The plant has long, toothed, lanceolate leaves, and stands one to three feet tall. It is a late summer to early autumn bloomer, and can be found as far north as Ontario and Nova Scotia, as far south as Georgia, and as far west as Missouri and Minnesota.
There are four species of Turtlehead in North America; C. glabra is probably the most widespread. Lyon's Turtlehead (C. lyonis), a southern U.S. species, has pink flowers. It is the species I came upon in the Blue Ridge Mountains.
Because of the flower's design, Turtlehead relies upon big fat bees to pollinate them. The hairs on the lower lip are too great an obstacle for wingless insects to get by, and it takes a strong stroke for any winged insects to force their way into the tubular flower, never mind forcing aside the sterile stamen to get at the nectar.
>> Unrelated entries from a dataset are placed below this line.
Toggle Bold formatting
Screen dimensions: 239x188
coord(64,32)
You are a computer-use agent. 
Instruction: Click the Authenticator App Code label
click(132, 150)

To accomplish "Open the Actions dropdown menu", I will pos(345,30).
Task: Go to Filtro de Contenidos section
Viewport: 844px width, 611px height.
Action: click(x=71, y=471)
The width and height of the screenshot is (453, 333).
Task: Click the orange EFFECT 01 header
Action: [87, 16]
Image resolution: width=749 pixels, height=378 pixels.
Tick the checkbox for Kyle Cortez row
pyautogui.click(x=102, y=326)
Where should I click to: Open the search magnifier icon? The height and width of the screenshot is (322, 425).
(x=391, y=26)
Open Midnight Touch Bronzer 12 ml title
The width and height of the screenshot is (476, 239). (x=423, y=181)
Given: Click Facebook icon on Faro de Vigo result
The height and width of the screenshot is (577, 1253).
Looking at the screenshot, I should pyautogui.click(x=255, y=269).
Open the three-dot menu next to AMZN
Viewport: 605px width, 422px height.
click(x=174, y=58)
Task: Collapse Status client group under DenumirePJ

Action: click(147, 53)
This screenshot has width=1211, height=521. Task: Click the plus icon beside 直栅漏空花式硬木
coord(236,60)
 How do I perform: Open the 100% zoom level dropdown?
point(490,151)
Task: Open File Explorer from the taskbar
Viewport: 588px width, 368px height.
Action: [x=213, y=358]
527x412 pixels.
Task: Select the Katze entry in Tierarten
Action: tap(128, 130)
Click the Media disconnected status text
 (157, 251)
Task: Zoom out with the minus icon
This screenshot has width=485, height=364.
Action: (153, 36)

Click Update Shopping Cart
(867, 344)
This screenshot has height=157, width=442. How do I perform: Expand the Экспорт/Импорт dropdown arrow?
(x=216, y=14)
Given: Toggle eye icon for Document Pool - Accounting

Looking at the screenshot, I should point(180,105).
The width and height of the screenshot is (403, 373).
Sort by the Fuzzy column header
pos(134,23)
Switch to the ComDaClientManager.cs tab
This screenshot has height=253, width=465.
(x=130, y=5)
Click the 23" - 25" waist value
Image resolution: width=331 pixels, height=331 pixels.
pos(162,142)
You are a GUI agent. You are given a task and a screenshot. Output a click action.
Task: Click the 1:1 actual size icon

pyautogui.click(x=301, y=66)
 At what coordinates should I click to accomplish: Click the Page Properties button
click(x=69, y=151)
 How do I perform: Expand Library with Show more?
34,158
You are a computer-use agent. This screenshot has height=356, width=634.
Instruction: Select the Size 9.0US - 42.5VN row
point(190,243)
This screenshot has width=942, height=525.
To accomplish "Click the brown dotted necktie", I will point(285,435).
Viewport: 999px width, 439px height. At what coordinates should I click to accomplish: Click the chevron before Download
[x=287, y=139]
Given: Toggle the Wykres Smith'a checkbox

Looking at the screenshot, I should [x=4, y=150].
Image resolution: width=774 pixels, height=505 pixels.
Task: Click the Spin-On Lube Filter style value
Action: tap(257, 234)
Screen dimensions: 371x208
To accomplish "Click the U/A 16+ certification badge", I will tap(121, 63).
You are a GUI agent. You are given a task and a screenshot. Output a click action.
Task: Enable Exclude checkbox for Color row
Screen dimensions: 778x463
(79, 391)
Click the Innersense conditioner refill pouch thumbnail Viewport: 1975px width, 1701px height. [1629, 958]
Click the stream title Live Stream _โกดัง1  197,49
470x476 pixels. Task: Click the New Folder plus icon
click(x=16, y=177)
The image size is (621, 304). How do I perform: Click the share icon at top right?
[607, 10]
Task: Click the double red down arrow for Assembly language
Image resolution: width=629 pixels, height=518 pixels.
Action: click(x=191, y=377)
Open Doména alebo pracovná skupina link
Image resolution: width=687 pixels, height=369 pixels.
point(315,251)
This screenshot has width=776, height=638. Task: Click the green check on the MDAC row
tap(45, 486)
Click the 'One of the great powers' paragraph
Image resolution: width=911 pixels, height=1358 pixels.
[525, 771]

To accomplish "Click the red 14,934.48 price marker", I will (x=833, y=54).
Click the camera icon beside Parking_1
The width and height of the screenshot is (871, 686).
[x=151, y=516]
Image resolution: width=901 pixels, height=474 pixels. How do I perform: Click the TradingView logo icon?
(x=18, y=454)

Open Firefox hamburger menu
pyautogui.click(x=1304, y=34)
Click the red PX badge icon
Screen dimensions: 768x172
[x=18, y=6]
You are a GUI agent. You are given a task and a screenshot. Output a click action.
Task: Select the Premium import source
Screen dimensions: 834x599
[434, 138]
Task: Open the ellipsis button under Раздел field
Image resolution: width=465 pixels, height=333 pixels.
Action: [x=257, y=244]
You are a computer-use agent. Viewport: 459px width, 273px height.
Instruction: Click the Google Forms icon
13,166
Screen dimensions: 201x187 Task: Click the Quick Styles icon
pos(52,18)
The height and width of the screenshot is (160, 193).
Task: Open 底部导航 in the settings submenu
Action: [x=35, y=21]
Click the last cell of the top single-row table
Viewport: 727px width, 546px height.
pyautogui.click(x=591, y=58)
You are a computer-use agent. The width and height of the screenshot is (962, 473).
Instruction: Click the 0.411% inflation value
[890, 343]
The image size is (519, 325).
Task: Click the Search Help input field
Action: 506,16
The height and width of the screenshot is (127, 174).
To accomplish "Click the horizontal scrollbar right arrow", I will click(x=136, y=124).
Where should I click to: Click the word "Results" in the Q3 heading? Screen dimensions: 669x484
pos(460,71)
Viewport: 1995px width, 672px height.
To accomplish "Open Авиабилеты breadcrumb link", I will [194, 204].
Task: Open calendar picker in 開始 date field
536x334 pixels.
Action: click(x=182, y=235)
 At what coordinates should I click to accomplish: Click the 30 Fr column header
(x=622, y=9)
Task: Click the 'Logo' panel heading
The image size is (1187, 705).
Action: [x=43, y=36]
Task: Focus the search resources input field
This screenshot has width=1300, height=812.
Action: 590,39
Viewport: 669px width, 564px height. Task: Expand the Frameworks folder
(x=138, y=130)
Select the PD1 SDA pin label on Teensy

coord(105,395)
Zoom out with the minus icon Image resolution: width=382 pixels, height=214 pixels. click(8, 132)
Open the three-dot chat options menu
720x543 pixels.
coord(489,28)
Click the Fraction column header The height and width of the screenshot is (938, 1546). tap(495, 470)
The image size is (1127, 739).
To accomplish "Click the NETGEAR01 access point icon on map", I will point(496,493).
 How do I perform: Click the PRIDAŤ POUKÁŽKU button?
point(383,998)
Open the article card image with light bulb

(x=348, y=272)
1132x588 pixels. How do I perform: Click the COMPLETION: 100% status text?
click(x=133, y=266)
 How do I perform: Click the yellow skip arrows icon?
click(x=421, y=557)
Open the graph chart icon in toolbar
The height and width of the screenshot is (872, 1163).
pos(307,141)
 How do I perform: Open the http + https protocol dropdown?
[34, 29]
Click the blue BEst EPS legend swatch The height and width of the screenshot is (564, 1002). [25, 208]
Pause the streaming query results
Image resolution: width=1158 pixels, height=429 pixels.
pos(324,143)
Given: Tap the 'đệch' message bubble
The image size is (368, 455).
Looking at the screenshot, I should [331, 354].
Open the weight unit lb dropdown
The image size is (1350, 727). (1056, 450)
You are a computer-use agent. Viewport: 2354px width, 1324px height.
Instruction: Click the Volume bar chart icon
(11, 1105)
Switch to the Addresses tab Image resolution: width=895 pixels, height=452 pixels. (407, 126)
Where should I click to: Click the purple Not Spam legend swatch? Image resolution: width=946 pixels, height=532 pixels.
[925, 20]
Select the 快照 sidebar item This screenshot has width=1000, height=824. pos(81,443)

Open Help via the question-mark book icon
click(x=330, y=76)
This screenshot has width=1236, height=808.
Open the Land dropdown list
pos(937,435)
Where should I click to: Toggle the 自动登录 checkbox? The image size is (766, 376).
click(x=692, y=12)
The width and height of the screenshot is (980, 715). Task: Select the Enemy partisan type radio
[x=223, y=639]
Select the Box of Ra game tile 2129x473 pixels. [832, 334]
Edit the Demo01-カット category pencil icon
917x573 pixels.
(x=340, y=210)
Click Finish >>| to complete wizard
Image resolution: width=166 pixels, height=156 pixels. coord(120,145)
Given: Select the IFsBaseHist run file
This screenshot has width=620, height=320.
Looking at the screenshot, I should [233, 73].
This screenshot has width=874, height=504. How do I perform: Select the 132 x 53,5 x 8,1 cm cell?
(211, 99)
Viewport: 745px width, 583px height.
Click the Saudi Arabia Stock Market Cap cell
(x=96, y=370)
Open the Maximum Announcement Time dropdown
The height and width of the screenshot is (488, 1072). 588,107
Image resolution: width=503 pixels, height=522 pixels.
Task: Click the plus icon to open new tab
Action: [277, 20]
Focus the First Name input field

Hence big fat bees ...
Once those big fat bees get inside though, rooting around for nectar, all that motion and commotion gives the flower the appearance of chewing the bug. Yikes!
While the flower does not, in fact, eat the big fat bees pollinating them, the leaves are eaten by the larvae of the Baltimore checkerspot, a lovely northeastern butterfly. In other words, Turtlehead is a host plant.
The Baltimore lays a cluster of eggs on the plant late in the season. Young caterpillars feed in silk nests, and over-winter half-grown. In the spring they resume feeding, mature, form their chrysalis, and emerge ten days later as butterflies.
Turtlehead has had its share of folk uses down through the years, as well as its share of folk names. Francis Porcher, in 1863, wrote, "The Indians uses a strong decoction of the whole pant in eruptive diseases, biles, hemorrhoids, sores, &c. Few plants promise to become more useful in skillful hands: it ought to be tried in yellow bilious fever, the tropical liver complaint."